Set task 1:
Could you copy the records below word for word, from the start of the records through the line that contains "The image size is (991, 587). (240, 221)"?

# What's New in Winter Valley - October 2009



## dawinter (Jan 2, 2008)

The October What’s New is up and running at *http://www.wvrr.ca/new.htm .
* 

I hope you all enjoy the little story and maybe even pick up a pointer or two along the way. Perhaps Loree’ will be back home for Christmas.


Dave


----------



## ThinkerT (Jan 2, 2008)

*http://www.wvrr.ca/new.htm**l*


----------



## dawinter (Jan 2, 2008)

Ah yes! Cut and paste. Looks as if my scissors got away from me.

Thanks


----------



## ThinkerT (Jan 2, 2008)

http://www.wvrr.ca/new.htm 

So I figured I’d wander over to the bike shop and see what “Crotch Rocket” Ricky was up to. He was always trying to sell me one of those things and it seemed to be my task in the relationship to find new ways to say no. Had I ever said yes I probably wouldn’t have been dead by now. Roads around here were mostly loose gravel, or just plain bad, and they wouldn’t get any better under a speeding two wheeler. At 50 miles per hour it was tough staying upright in my big old Jeep. 
'...probably *wouldn't* have been dead by now...' ??? Must be 'probably would have been dead by now'...for a moment there I had this bizarre notion that you and Fritz had entered into collaboration, and your narrator was one of his zombies! 

I really liked the 'builders comments' with the various scenes. From my own recent (and recently stalled) efforts, I know that trying to determine just how much building, track, or most anything else you can *comfortably* fit into a given space can be a major pain. Yes, that small yard looked fine on the track plan, and really did measure out right and is reachable...but it sort of cuts way down on everything else that would help make the scene 'work'.


----------



## dawinter (Jan 2, 2008)

Posted By ThinkerT on 07 Oct 2009 12:45 AM 
http://www.wvrr.ca/new.htm 

So I figured I’d wander over to the bike shop and see what “Crotch Rocket” Ricky was up to. He was always trying to sell me one of those things and it seemed to be my task in the relationship to find new ways to say no. Had I ever said yes I probably wouldn’t have been dead by now. Roads around here were mostly loose gravel, or just plain bad, and they wouldn’t get any better under a speeding two wheeler. At 50 miles per hour it was tough staying upright in my big old Jeep.

Data supplied:

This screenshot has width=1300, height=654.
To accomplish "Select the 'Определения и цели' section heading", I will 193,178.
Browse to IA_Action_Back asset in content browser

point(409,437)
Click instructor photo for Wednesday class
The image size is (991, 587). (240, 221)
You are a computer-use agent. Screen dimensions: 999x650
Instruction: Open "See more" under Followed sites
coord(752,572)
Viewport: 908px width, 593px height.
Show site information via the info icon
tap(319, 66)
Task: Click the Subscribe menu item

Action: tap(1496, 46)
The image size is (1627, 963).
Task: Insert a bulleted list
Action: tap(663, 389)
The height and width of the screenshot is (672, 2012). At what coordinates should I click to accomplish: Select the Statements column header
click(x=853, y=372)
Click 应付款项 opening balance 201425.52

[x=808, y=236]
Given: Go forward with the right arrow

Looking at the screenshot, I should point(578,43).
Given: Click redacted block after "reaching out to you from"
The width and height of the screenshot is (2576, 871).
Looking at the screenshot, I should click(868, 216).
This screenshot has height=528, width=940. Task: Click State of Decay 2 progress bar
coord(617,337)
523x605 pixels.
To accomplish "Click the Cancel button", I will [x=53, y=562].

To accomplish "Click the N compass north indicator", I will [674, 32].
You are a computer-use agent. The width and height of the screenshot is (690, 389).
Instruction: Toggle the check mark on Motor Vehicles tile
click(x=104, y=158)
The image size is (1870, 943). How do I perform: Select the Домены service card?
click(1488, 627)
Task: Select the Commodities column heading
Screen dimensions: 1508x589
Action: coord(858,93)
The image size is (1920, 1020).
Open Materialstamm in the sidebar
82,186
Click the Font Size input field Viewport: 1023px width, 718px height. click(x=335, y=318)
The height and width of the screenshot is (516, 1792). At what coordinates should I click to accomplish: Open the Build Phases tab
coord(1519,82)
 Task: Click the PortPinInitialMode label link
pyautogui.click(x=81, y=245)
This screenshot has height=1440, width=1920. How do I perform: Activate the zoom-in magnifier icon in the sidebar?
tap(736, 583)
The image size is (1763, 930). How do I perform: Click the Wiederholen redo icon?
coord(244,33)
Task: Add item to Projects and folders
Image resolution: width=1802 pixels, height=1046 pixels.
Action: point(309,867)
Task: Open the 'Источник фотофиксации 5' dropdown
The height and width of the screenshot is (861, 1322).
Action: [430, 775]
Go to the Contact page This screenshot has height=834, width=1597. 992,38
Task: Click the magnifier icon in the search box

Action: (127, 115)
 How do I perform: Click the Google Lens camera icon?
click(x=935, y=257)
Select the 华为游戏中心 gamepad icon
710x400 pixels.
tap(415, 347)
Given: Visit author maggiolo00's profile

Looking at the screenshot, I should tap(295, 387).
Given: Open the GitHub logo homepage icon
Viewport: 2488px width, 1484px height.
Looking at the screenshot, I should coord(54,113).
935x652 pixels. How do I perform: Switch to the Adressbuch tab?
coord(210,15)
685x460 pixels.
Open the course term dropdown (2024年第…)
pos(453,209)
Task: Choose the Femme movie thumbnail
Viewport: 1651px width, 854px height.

Set task 2:
Can you continue the Winter Valley forum thread above from its last line?

Right answer 1:
This screenshot has width=1300, height=654.
To accomplish "Select the 'Определения и цели' section heading", I will 193,178.
Browse to IA_Action_Back asset in content browser

point(409,437)
Click instructor photo for Wednesday class
The image size is (991, 587). (240, 221)

Right answer 2:
'...probably *wouldn't* have been dead by now...' ??? Must be 'probably would have been dead by now'...for a moment there I had this bizarre notion that you and Fritz had entered into collaboration, and your narrator was one of his zombies! 

I really liked the 'builders comments' with the various scenes. From my own recent (and recently stalled) efforts, I know that trying to determine just how much building, track, or most anything else you can *comfortably* fit into a given space can be a major pain. Yes, that small yard looked fine on the track plan, and really did measure out right and is reachable...but it sort of cuts way down on everything else that would help make the scene 'work'. 


There you go see? You can't have enough proof readers. My oldest set of 'notes' has *"I probably wouldn't* be alive now". I didn't like the way it flowed. Well, I changed 1/2 of it anyway.







With respect to track - scenery ratio: Even during my 30+ years doing N scale I put scenes first and track second and I found I still had plenty of operational possibilities. I was modelling a railway after all so that aspect kind'a took care of itself. I also viewed most small areas through a camera. That really helps the balance.

Dave


----------



## Tom Thornton (Nov 18, 2008)

Dave I have enjoyed your railroad for some time now and I'm a regular reader of your updates. Keep up the good work. I look forward to the latest update.

Tom Thornton


----------



## dawinter (Jan 2, 2008)

Posted By Tom Thornton on 14 Oct 2009 06:09 AM 


Dave I have enjoyed your railroad for some time now and I'm a regular reader of your updates. Keep up the good work. I look forward to the latest update.

Tom Thornton


Thanks Tom. I'm grad you drop by from time to time.

I'm building a swimming hole scene now that I want to feature in December. The lights are on the fishing wharf anyway. It's a serious challenge because I've never done anything quite like this, even in N scale so.....

In the meantime I will talk modelling in the Proto-file every month. Some folks get seem to get more out of that than my little fantasies.







Who'd a' thought. 
Dave


----------



## Tom Thornton (Nov 18, 2008)

Dave What bis Proto-file?

Tom Thornton


----------



## dawinter (Jan 2, 2008)

Tom

If you scroll down a little on the Winter Valley home page you'll see Proto-file in a small box on the left.

http://wvrr.ca/prototype.htm

There are 4 new 1:1 pictures posted there every month along with a modelling observation that might help people to look at their scenery differently. Take a look when you can. Enjoy.

Dave


----------



## Tom Thornton (Nov 18, 2008)

Thanks Dave. I will be sure to stop in from time to time. Great pictures too.

Tom Thornton


----------



## Ray Dunakin (Jan 6, 2008)

Very nice! I too, enjoyed the builder's comments.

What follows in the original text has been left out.